Have any of you guys/girls ever been afraid at some point that you think your girlfriend/boyfriend might be doing something behind your back simply because all you hear nowadays is this person cheated on this person, and this person did this to that person.

 

It seems so common nowadays. You hear things like "I never thought she would cheat on me. I didnt think she was like that and then i caught her sleeping with some guy"

 

It sucks but sometimes i cant help but think I wonder if my fiance/wife would ever do that to me? I just keep telling myself, there had to be a reason for it. That guy musta messed up to make her want to do that. I mean if my woman respects me and loves me...why would she do that unless shes just pure evil? As long as im good to her and give her a reason to fear losing me...ill be fine.

Posted

Unfortunately, this site, that I've been on forever and love dearly is my main nemesis when it comes to worries like that !!!:(

 

As strong as your relationship is, it IS difficult to read soooooooooo many posts where people say " I thought everything was terrific and out of the blue, he/she said they love me but aren't IN love with me anymore ."

 

.... and not ever wonder if that could happen to you too !?!

 

You said you tell your self the other person must of messed up, I tell myself I'm far too intuitive to not pick up on cue's if he was feeling that way. Whatever works, eh ? No reason to freak on a perfectly good and innocent partner just because you READ stuff, or saw cheaters on TV. That would be ridiculous !

 

I guess we ALL have to accept that our partners could at one time stop loving us, or even die ( that happened to me 4 yrs ago), and that all we can do is trust that this is OUR life and OUR relationship, that it follows no other pattern, and we can only control being good partners ourselves .

 

Hope for the best, prepare for the worst, and enjoy every day that you have love in your life.

 

Best I can do Video, good luck and welcome to Love Shack !

Posted
Have any of you guys/girls ever been afraid at some point that you think your girlfriend/boyfriend might be doing something behind your back simply because all you hear nowadays is this person cheated on this person, and this person did this to that person.

 

It seems so common nowadays. You hear things like "I never thought she would cheat on me. I didnt think she was like that and then i caught her sleeping with some guy"

 

It sucks but sometimes i cant help but think I wonder if my fiance/wife would ever do that to me? I just keep telling myself, there had to be a reason for it. That guy musta messed up to make her want to do that. I mean if my woman respects me and loves me...why would she do that unless shes just pure evil? As long as im good to her and give her a reason to fear losing me...ill be fine.

 

I don't really worry about those things anymore.

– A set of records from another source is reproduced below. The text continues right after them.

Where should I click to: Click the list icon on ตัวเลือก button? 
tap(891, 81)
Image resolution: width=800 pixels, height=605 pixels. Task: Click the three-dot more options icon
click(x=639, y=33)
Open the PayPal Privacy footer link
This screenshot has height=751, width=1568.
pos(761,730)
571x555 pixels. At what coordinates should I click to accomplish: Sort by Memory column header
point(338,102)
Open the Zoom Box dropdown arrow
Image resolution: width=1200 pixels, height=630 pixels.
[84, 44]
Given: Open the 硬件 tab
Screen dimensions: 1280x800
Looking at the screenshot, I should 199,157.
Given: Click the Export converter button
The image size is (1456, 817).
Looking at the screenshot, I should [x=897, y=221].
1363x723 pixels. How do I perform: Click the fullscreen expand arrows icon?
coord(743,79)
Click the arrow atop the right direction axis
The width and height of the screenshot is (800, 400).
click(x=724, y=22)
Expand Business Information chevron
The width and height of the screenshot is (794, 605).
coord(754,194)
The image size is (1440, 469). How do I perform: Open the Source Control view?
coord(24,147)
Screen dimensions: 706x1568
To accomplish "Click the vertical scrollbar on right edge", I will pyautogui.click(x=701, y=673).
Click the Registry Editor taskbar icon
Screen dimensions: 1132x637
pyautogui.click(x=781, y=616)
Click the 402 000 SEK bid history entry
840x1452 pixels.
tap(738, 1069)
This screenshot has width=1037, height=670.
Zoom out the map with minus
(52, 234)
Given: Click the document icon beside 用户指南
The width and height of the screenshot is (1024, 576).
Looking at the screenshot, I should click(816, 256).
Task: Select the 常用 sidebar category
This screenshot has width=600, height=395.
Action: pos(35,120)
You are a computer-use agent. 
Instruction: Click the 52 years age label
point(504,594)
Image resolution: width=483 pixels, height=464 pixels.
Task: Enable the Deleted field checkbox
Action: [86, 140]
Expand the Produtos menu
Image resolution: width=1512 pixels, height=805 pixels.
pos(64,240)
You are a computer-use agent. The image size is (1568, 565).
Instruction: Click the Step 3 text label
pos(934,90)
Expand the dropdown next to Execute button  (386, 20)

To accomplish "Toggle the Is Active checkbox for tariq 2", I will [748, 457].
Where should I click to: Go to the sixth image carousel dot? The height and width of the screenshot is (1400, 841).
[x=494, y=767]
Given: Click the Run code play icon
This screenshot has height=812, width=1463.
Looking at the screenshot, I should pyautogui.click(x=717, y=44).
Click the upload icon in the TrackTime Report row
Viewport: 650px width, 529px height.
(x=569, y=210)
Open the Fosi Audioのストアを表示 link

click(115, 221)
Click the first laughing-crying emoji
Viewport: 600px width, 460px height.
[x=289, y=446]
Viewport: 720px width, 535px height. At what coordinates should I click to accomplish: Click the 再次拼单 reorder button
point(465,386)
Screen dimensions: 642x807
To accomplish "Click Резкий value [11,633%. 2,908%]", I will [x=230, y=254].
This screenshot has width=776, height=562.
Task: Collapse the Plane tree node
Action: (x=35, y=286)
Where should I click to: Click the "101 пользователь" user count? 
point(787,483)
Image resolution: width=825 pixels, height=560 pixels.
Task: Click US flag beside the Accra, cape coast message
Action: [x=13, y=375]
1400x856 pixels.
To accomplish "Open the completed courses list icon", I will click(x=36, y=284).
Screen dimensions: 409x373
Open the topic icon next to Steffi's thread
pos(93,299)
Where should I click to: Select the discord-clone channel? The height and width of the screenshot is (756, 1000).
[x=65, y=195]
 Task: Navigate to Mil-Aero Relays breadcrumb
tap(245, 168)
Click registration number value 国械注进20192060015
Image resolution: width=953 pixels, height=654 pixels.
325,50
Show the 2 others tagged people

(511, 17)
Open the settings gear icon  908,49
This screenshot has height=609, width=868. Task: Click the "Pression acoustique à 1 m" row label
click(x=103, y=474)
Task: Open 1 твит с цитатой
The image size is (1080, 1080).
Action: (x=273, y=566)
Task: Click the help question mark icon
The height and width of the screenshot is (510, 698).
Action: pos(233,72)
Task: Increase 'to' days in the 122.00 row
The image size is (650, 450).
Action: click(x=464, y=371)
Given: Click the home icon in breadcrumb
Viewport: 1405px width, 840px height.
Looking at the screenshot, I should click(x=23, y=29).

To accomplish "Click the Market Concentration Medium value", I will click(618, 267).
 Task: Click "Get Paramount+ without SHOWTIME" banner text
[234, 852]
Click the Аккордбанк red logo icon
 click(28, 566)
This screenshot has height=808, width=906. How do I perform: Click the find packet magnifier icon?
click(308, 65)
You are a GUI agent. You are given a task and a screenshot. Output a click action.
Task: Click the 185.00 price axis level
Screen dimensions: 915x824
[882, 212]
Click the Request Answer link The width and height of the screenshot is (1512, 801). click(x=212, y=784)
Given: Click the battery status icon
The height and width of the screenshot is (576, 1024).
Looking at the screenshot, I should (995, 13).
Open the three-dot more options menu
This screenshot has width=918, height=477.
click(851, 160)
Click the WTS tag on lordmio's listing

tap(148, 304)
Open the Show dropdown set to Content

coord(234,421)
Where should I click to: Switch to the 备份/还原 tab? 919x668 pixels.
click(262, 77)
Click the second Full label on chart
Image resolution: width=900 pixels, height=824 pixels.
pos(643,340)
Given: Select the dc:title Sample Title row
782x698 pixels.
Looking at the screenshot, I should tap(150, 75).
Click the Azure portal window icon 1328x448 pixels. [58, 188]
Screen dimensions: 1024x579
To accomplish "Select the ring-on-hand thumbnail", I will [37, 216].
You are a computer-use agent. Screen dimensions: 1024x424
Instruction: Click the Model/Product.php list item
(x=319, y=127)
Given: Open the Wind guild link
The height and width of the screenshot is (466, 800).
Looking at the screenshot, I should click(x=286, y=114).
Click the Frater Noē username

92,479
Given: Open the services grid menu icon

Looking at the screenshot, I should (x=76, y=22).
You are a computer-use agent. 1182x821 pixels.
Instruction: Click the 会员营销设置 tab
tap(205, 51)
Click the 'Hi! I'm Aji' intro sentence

Honestly, I've gotten to a weird yet really cool point where, if someone cheated on me, they'd be tossed out and I'd be fine. I am so truly, honestly happy with myself and my life that I don't feel like I need someone. I have my family, and they aren't ever going to cheat on me, and I have my friends, and I have myself. The rest just falls by the wayside. As long as I have myself, I don't need some idiot who cheated on me. My ONLY fear is that I would get an STD, but then, I'm very careful.